# Work item:
Every entry below needs to be copied exactly.

# Data for this exercise:

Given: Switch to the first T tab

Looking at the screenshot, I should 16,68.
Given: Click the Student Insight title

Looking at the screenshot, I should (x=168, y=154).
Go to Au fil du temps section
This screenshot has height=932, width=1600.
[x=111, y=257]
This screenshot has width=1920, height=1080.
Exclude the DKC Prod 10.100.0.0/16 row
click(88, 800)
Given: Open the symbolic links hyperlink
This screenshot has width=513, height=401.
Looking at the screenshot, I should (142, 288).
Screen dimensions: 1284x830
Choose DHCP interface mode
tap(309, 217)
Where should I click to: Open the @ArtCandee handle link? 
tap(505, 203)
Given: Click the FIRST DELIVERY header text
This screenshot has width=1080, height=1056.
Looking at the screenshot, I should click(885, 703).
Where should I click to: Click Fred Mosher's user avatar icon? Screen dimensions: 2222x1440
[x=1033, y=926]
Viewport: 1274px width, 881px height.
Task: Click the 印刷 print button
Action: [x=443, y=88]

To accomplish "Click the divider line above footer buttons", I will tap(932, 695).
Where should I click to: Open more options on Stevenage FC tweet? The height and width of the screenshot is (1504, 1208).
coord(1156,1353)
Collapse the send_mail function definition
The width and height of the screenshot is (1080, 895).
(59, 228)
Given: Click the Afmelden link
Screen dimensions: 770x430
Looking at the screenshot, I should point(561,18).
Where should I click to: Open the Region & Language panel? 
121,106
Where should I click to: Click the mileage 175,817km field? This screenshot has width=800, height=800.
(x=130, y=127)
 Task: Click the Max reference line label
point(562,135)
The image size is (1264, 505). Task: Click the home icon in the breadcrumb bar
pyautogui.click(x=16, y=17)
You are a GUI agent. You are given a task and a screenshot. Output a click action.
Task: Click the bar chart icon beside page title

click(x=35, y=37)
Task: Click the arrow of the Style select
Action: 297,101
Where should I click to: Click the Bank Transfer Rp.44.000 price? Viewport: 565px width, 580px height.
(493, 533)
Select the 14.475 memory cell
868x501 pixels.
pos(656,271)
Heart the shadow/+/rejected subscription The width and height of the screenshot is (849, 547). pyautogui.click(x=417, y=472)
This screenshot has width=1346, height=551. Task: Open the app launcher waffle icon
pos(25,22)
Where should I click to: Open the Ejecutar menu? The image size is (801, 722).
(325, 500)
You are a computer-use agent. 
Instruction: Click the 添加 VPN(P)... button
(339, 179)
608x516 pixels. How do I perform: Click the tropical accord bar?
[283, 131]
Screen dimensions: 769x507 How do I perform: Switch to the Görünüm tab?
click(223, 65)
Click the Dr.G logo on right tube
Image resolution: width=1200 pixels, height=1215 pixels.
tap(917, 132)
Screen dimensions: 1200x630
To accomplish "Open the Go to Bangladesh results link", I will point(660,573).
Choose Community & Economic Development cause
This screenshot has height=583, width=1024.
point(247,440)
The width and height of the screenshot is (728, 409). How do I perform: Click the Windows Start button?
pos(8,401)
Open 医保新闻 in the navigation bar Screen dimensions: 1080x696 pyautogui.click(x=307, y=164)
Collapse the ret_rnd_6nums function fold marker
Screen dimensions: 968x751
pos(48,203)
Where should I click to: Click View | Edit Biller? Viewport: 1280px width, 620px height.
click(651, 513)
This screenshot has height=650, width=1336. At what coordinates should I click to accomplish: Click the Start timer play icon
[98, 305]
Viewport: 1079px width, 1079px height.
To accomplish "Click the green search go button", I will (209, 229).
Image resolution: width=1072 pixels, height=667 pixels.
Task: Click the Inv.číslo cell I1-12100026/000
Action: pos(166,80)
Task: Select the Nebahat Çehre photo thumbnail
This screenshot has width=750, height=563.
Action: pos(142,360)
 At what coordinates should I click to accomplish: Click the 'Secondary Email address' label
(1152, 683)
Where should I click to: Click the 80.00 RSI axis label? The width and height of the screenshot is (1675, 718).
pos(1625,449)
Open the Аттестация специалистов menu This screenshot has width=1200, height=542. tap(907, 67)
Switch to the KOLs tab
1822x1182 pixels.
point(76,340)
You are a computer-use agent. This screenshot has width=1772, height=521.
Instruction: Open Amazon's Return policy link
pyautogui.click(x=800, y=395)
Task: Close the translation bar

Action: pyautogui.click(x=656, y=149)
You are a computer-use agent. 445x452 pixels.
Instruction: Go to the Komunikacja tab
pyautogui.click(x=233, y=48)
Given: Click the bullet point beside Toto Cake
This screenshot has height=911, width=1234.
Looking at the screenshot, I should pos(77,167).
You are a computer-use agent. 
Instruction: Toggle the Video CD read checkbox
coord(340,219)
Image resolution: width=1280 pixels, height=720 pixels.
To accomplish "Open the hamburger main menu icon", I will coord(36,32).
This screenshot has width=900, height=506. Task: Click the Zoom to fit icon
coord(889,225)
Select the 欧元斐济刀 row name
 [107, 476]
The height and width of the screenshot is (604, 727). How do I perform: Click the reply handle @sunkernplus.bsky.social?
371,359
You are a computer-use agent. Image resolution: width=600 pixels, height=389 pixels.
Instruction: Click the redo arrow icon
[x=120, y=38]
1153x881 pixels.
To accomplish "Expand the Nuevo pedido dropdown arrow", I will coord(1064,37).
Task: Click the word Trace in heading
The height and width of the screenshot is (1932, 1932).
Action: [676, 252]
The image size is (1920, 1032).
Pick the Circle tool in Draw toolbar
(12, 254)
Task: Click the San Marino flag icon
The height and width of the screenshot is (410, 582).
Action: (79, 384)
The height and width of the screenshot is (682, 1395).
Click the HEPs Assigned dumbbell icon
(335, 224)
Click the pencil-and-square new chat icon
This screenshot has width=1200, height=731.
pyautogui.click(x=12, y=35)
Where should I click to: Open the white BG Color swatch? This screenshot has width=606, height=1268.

# Task result:
Given: Switch to the first T tab

Looking at the screenshot, I should 16,68.
Given: Click the Student Insight title

Looking at the screenshot, I should (x=168, y=154).
Go to Au fil du temps section
This screenshot has height=932, width=1600.
[x=111, y=257]
This screenshot has width=1920, height=1080.
Exclude the DKC Prod 10.100.0.0/16 row
click(88, 800)
Given: Open the symbolic links hyperlink
This screenshot has width=513, height=401.
Looking at the screenshot, I should (142, 288).
Screen dimensions: 1284x830
Choose DHCP interface mode
tap(309, 217)
Where should I click to: Open the @ArtCandee handle link? 
tap(505, 203)
Given: Click the FIRST DELIVERY header text
This screenshot has width=1080, height=1056.
Looking at the screenshot, I should click(885, 703).
Where should I click to: Click Fred Mosher's user avatar icon? Screen dimensions: 2222x1440
[x=1033, y=926]
Viewport: 1274px width, 881px height.
Task: Click the 印刷 print button
Action: [x=443, y=88]

To accomplish "Click the divider line above footer buttons", I will tap(932, 695).
Where should I click to: Open more options on Stevenage FC tweet? The height and width of the screenshot is (1504, 1208).
coord(1156,1353)
Collapse the send_mail function definition
The width and height of the screenshot is (1080, 895).
(59, 228)
Given: Click the Afmelden link
Screen dimensions: 770x430
Looking at the screenshot, I should point(561,18).
Where should I click to: Open the Region & Language panel? 
121,106
Where should I click to: Click the mileage 175,817km field? This screenshot has width=800, height=800.
(x=130, y=127)
 Task: Click the Max reference line label
point(562,135)
The image size is (1264, 505). Task: Click the home icon in the breadcrumb bar
pyautogui.click(x=16, y=17)
You are a GUI agent. You are given a task and a screenshot. Output a click action.
Task: Click the bar chart icon beside page title

click(x=35, y=37)
Task: Click the arrow of the Style select
Action: 297,101
Where should I click to: Click the Bank Transfer Rp.44.000 price? Viewport: 565px width, 580px height.
(493, 533)
Select the 14.475 memory cell
868x501 pixels.
pos(656,271)
Heart the shadow/+/rejected subscription The width and height of the screenshot is (849, 547). pyautogui.click(x=417, y=472)
This screenshot has width=1346, height=551. Task: Open the app launcher waffle icon
pos(25,22)
Where should I click to: Open the Ejecutar menu? The image size is (801, 722).
(325, 500)
You are a computer-use agent. 
Instruction: Click the 添加 VPN(P)... button
(339, 179)
608x516 pixels. How do I perform: Click the tropical accord bar?
[283, 131]
Screen dimensions: 769x507 How do I perform: Switch to the Görünüm tab?
click(223, 65)
Click the Dr.G logo on right tube
Image resolution: width=1200 pixels, height=1215 pixels.
tap(917, 132)
Screen dimensions: 1200x630
To accomplish "Open the Go to Bangladesh results link", I will point(660,573).
Choose Community & Economic Development cause
This screenshot has height=583, width=1024.
point(247,440)
The width and height of the screenshot is (728, 409). How do I perform: Click the Windows Start button?
pos(8,401)
Open 医保新闻 in the navigation bar Screen dimensions: 1080x696 pyautogui.click(x=307, y=164)
Collapse the ret_rnd_6nums function fold marker
Screen dimensions: 968x751
pos(48,203)
Where should I click to: Click View | Edit Biller? Viewport: 1280px width, 620px height.
click(651, 513)
This screenshot has height=650, width=1336. At what coordinates should I click to accomplish: Click the Start timer play icon
[98, 305]
Viewport: 1079px width, 1079px height.
To accomplish "Click the green search go button", I will (209, 229).
Image resolution: width=1072 pixels, height=667 pixels.
Task: Click the Inv.číslo cell I1-12100026/000
Action: pos(166,80)
Task: Select the Nebahat Çehre photo thumbnail
This screenshot has width=750, height=563.
Action: pos(142,360)
 At what coordinates should I click to accomplish: Click the 'Secondary Email address' label
(1152, 683)
Where should I click to: Click the 80.00 RSI axis label? The width and height of the screenshot is (1675, 718).
pos(1625,449)
Open the Аттестация специалистов menu This screenshot has width=1200, height=542. tap(907, 67)
Switch to the KOLs tab
1822x1182 pixels.
point(76,340)
You are a computer-use agent. This screenshot has width=1772, height=521.
Instruction: Open Amazon's Return policy link
pyautogui.click(x=800, y=395)
Task: Close the translation bar

Action: pyautogui.click(x=656, y=149)
You are a computer-use agent. 445x452 pixels.
Instruction: Go to the Komunikacja tab
pyautogui.click(x=233, y=48)
Given: Click the bullet point beside Toto Cake
This screenshot has height=911, width=1234.
Looking at the screenshot, I should pos(77,167).
You are a computer-use agent. 
Instruction: Toggle the Video CD read checkbox
coord(340,219)
Image resolution: width=1280 pixels, height=720 pixels.
To accomplish "Open the hamburger main menu icon", I will coord(36,32).
This screenshot has width=900, height=506. Task: Click the Zoom to fit icon
coord(889,225)
Select the 欧元斐济刀 row name
 [107, 476]
The height and width of the screenshot is (604, 727). How do I perform: Click the reply handle @sunkernplus.bsky.social?
371,359
You are a computer-use agent. Image resolution: width=600 pixels, height=389 pixels.
Instruction: Click the redo arrow icon
[x=120, y=38]
1153x881 pixels.
To accomplish "Expand the Nuevo pedido dropdown arrow", I will coord(1064,37).
Task: Click the word Trace in heading
The height and width of the screenshot is (1932, 1932).
Action: [676, 252]
The image size is (1920, 1032).
Pick the Circle tool in Draw toolbar
(12, 254)
Task: Click the San Marino flag icon
The height and width of the screenshot is (410, 582).
Action: (79, 384)
The height and width of the screenshot is (682, 1395).
Click the HEPs Assigned dumbbell icon
(335, 224)
Click the pencil-and-square new chat icon
This screenshot has width=1200, height=731.
pyautogui.click(x=12, y=35)
Where should I click to: Open the white BG Color swatch? This screenshot has width=606, height=1268.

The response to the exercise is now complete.